More recently, he founded the Living Heart Foundation, which pioneered advanced mobile methods for cardiovascular screening in an attempt to raise awareness about heart disease.

Concerned about the increasing size of NFL players and the risks associated with the added weight, Roberts has partnered with the NFL Players Assn. to screen retired players.

"It's really something wonderful," Andre Collins, a former NFL linebacker and director of the NFLPA's retired players division, says of the program. "There have been life-threatening situations that have been avoided because of these routine screenings."

Roberts, 67, estimates that about 1,500 former players have been tested so far, with about 10,000 more to go.

"It feels natural and comfortable," the physician passer says of his return to the NFL universe all these years later. "I can make a contribution where I feel there has been a real need."

A three-sport letterman as a prep star in Holyoke, Mass., and again at Columbia, Roberts decided before he ever set foot on the Ivy League campus in Manhattan's Morningside Heights neighborhood that he would pursue a career in medicine.

But his football and baseball success at Columbia, where he set numerous Ivy League records in football and was an All-American shortstop, gave him opportunities he never anticipated.

The Kansas City Athletics, he says, wanted to make him a high pick in the 1965 amateur baseball draft — but only if the undergraduate would leave school a semester early.

The New York Jets showed interest too, making him the 51st pick in the 1965 AFL draft — after making Joe Namath the first.

"It was tempting," Roberts says over coffee during a late-morning interview at a midtown Manhattan eatery. "The money in sports back then wasn't what it is now, but to a kid that had very little money, from a small town in western Massachusetts, any kind of money like they were talking about, whether it was football or baseball, would have been appreciated.

"But it was not meant to be for me because of the way I was brought up and the value systems I had developed."

Medicine was his mission.

But then the Browns made an offer he couldn't refuse: In a deal brokered by owner Art Modell, a transplanted New Yorker, they paid for Roberts to study medicine at Case Western Reserve University while basically working part-time for the Browns.

For two seasons, Roberts joined the Browns at training camp, stayed with them through the exhibition season and then was assigned to the taxi squad as an emergency backup.

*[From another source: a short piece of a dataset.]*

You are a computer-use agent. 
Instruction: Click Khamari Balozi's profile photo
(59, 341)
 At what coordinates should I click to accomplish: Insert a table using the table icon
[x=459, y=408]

"In today's age, it wouldn't be possible," he says of the arrangement, "but even in those days, it was way out."

Roberts, however, longed to do more than sit and watch.

In 1967, sensing a greater opportunity elsewhere and without objection from the Browns, he signed with the Dolphins, who had joined the AFL as an expansion team a year earlier.

"But as luck would have it," Roberts says, laughing, " Bob Griese was drafted and came in that year."

During a semester's leave of absence from medical school, however, Roberts finally got onto the field.

In a 41-0 loss to the Kansas City Chiefs, he completed five of 10 passes for 11 yards, with one interception.

And that was that.

He never played again and, after the season, returned to med school to resume his studies. A few years later, Roberts launched a distinguished career as a cardiologist.

Settled in Little Silver, N.J., with wife Nancy, the grandfather of six looked forward to several more years of open-heart procedures when, in 1997, he felt numbness in his right arm and helplessly slurred his words while giving a lecture.

He had suffered a stroke.

"I was a doctor giving advice to my patients but not living healthy myself," says the 6-foot, 190-pound Roberts, who at the time carried an additional 25 pounds. "There were risk factors that any good doctor would have recognized — I had put on weight and my cholesterol was high — yet I was too busy doing my thing.

"And that's pretty stupid."

The stroke may have prematurely ended Roberts' surgical career, but it led him back to the NFL through his foundation.

What if, years ago, he'd devoted his full attention to football?

"I've often wondered," Roberts says. "I'll always wonder. But I can never answer the question."

Thousands of heart patients, of course, are the better for it.